Problems and tasks:
[1] Answer these questions using the article on the Arms Trade Treaty vote:
(a) What was the vote count by which the General Assembly approved the treaty?
(b) How many years did the treaty take to negotiate?
(c) Which country does the article call the world's biggest arms exporter?
[2] Summarize the article on the Arms Trade Treaty vote in two sentences.
[3] Please write the next few paragraphs of the article on the Arms Trade Treaty vote, picking up after its final sentence.

Given text:

UNITED NATIONS — The United Nations General Assembly voted overwhelmingly on Tuesday to approve a pioneering treaty aimed at regulating the enormous global trade in conventional weapons, for the first time linking sales to the human rights records of the buyers.
The 154-to-3 vote for approval of the Arms Trade Treaty, the culmination of years of negotiations, was regarded as a victory by rights groups that called it at least a first step toward limiting commerce in illegal weapons that kill thousands of people every day. But many questions remain about the treaty’s effectiveness, which would essentially rely on a transparent system of compliance that embarrasses violators.
Although implementation is years away and there is no specific enforcement mechanism, proponents say the treaty would for the first time force sellers to consider how their customers will use the weapons and to make that information public. The goal is to curb the sale of weapons that kill tens of thousands of people every year — by, for example, making it harder for Russia to argue that its arms deals with Syria are legal under international law.
“It will help reduce the risk that international transfers of conventional arms will be used to carry out the world’s worst crimes, including terrorism, genocide, crimes against humanity, and war crimes,” Secretary of State John Kerry said in a statement after the United States, the world’s biggest arms exporter, voted with the majority for approval.
The treaty, which took seven years to negotiate, reflects growing international sentiment that the multibillion-dollar weapons trade needed to be held to a moral standard. The hope is that even nations reluctant to ratify the treaty would feel public pressure to abide by its provisions. The treaty calls for sales to be evaluated on whether the weapons will be used to break humanitarian law, foment genocide or war crimes, abet terrorism or organized crime or slaughter women and children.

Click-target data:

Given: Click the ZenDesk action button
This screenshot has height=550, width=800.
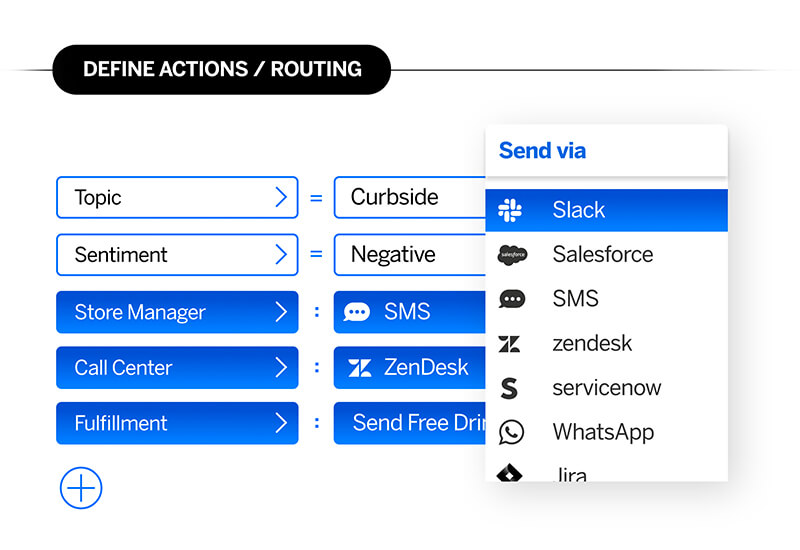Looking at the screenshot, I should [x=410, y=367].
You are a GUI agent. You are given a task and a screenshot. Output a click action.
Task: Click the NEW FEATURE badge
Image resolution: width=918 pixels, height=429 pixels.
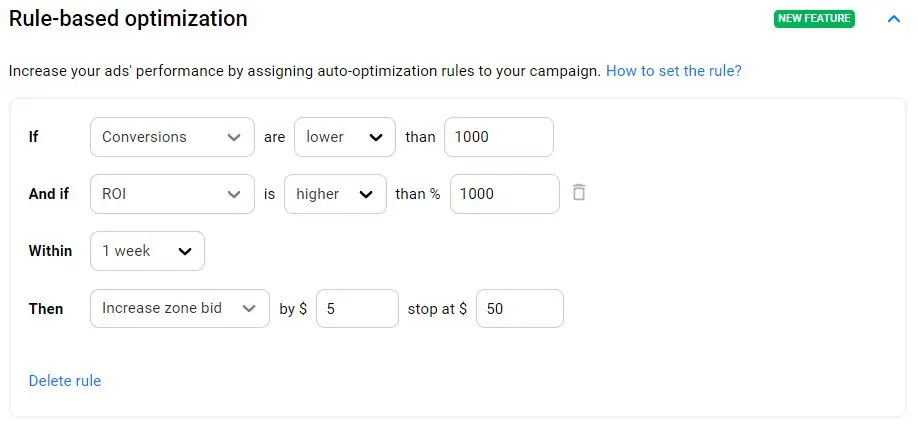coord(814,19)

Responses:
[1]
(a) 154 to 3.
(b) Seven years.
(c) The United States.

[2] The United Nations General Assembly voted 154 to 3 to approve the Arms Trade Treaty, which for the first time links conventional weapons sales to the human rights records of the buyers and was hailed by rights groups as a first step. Although implementation is years away and there is no specific enforcement mechanism, proponents say it would force sellers to consider how their customers will use the weapons and to make that information public.

[3]
But 23 countries abstained, including China and Russia, which also are leading sellers of weapons, raising concerns about how many countries would ultimately ratify the treaty.
“Finally we have seen the governments of the world come together and say ‘Enough!’ ” said Anna McDonald, the head of Arms Control for Oxfam International, one of the many rights groups that pushed for the treaty. “It is time to stop the poorly regulated arms trade. It is time to bring the arms trade under control.”
Even with American support at the United Nations, prospects for ratification of the treaty by the Senate are considered dim at best, partly because of opposition by gun-rights advocates.
She pointed to the Syrian civil war, where 70,000 people have been killed, as a hypothetical example, noting that Russia argues that sales are permitted because there is no arms embargo.
The General Assembly vote was held after efforts to achieve a consensus on the treaty among all 193 member states of the United Nations failed last week, with Iran, North Korea and Syria blocking it. Those three countries, often ostracized as pariahs, contended that the treaty was full of deficiencies and had been structured to be unfair to them.
“This treaty won’t solve the problems of Syria overnight, no treaty could do that, but it will help to prevent future Syrias,” Ms. McDonald said. “It will help to reduce armed violence. It will help to reduce conflict.”
The treaty requires states exporting conventional weapons to develop criteria that would link exports to avoiding human-rights abuses, terrorism and organized crime. It would also ban shipments if they were deemed harmful to women and children. Countries that join the treaty would have to report publicly on sales every year.
Members of the General Assembly voted 154 to 3 to approve the Arms Trade Treaty, with 23 abstentions — many from nations with dubious recent human rights records like Bahrain, Myanmar and Sri Lanka.
Although the treaty has no enforcement mechanism, it exposes the arms-trade process to new levels of transparency that proponents of the treaty say could help severely limit illicit weapons deals by shaming violators.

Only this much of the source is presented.